Le XXe Siècle est à l’honneur dans ce numéro. Si lointain — un siècle a passé — et pourtant si proche qu’il nous remue et nous agite encore. Tandis que le Surréalisme commence à trouver une place à peu près assagie dans l’histoire artistique et littéraire, Dada s’émancipe. Déjà Noël Arnaud demandait qu’on y regarde de plus près, dans des textes que nous a communiqués Patrick Fréchet. Dada nous interpelle toujours, comme nous surprennent les lectures qui en ont été faites, étudiées ici par Marc Dachy, auquel on doit également le cahier hors-texte de documents inédits sur Tzara. De ce mouvement émerge avec toujours plus de force la figure de ce dernier, dont l’œuvre finit par éclipser des réputations déclinantes.

Bien différent fut « Quinze grammes », le curieux poète rappelé par Gérard Goutierre, et son sort fut plus tragique, mais ne mérite-t-il pas aussi sa part de gloire posthume ? Son contemporain Céline a laissé des traces plus conséquentes dans le siècle écoulé, mais on s’étonnera de celles qui évoquent son « rêve espagnol » : que serait-il advenu de ce nouveau voyage, vers le soleil cette fois ?

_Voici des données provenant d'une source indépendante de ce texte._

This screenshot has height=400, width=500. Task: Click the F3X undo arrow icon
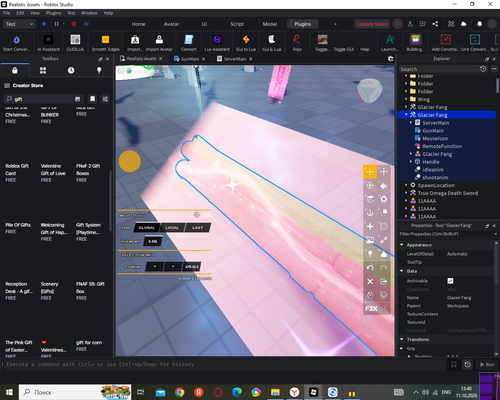370,268
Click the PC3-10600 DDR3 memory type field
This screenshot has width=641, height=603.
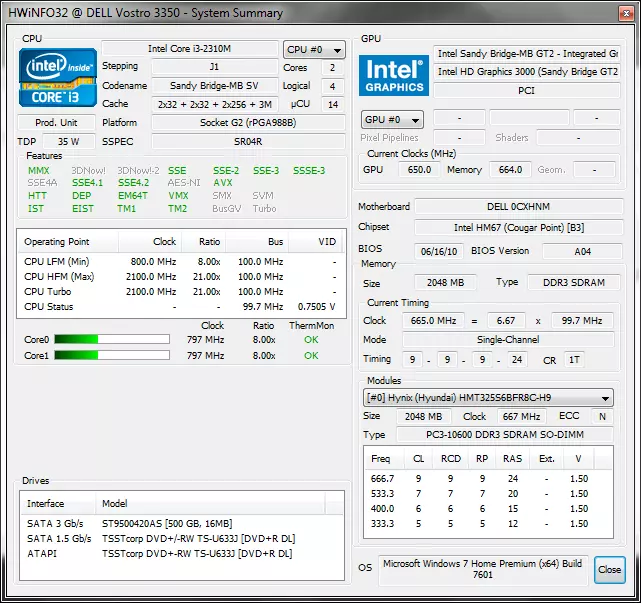point(505,435)
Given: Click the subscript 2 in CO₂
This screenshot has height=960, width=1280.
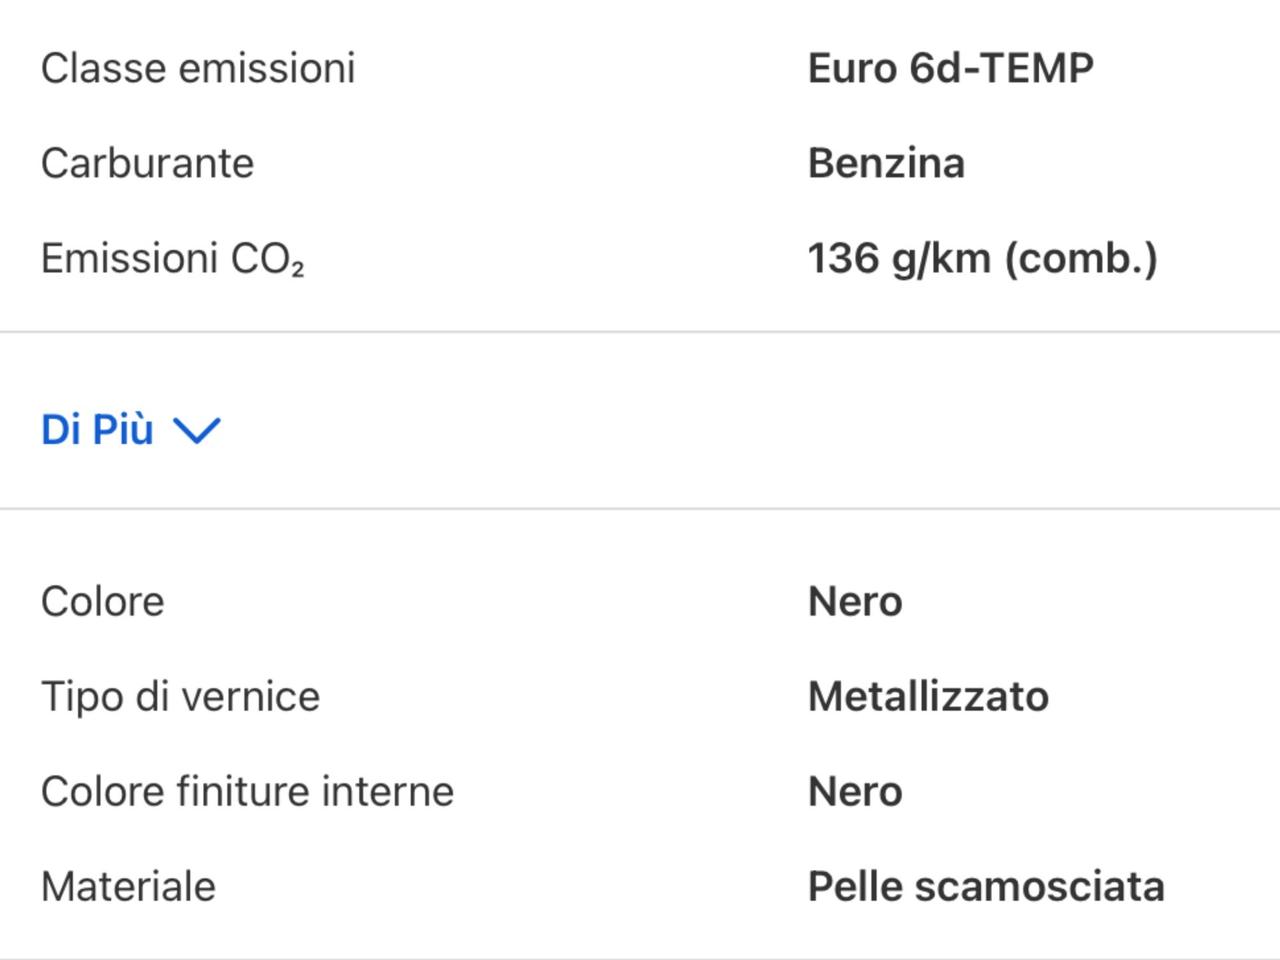Looking at the screenshot, I should [297, 270].
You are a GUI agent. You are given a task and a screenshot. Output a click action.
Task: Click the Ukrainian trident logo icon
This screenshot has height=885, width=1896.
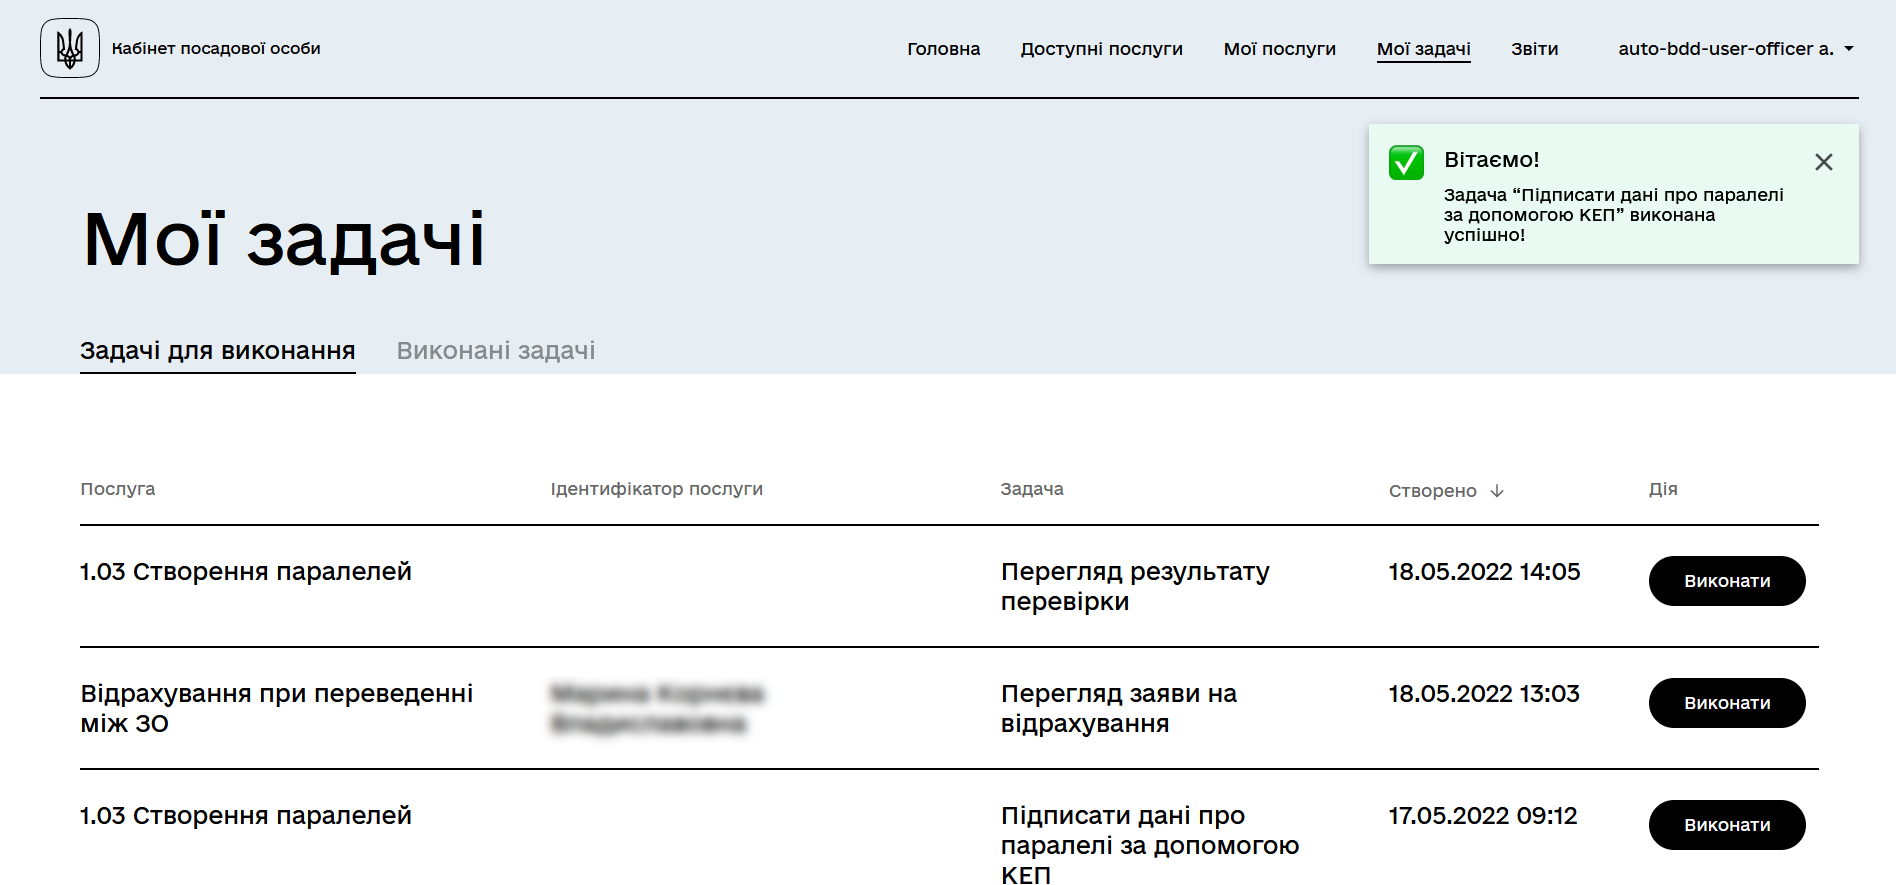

C’est en tout cas au soleil de Nice que Jacques Matarasso doit sans doute de pouvoir faire encore du tennis à un âge vénérable — exercice éminemment favorable à la mémoire : on la découvrira ici, riche de toute l’aventure littéraire et artistique du XXe siècle. Un siècle où la littérature s’est comme jamais enracinée dans des lieux devenus mythiques. Éric Dussault nous montre pourtant, documents à l’appui, comment c’est la littérature, contre toute attente, qui déconstruit le mythe de Saint-Germain-des-Prés et donne accès à une réalité bien différente de ce que se plaisent à imaginer les historiens.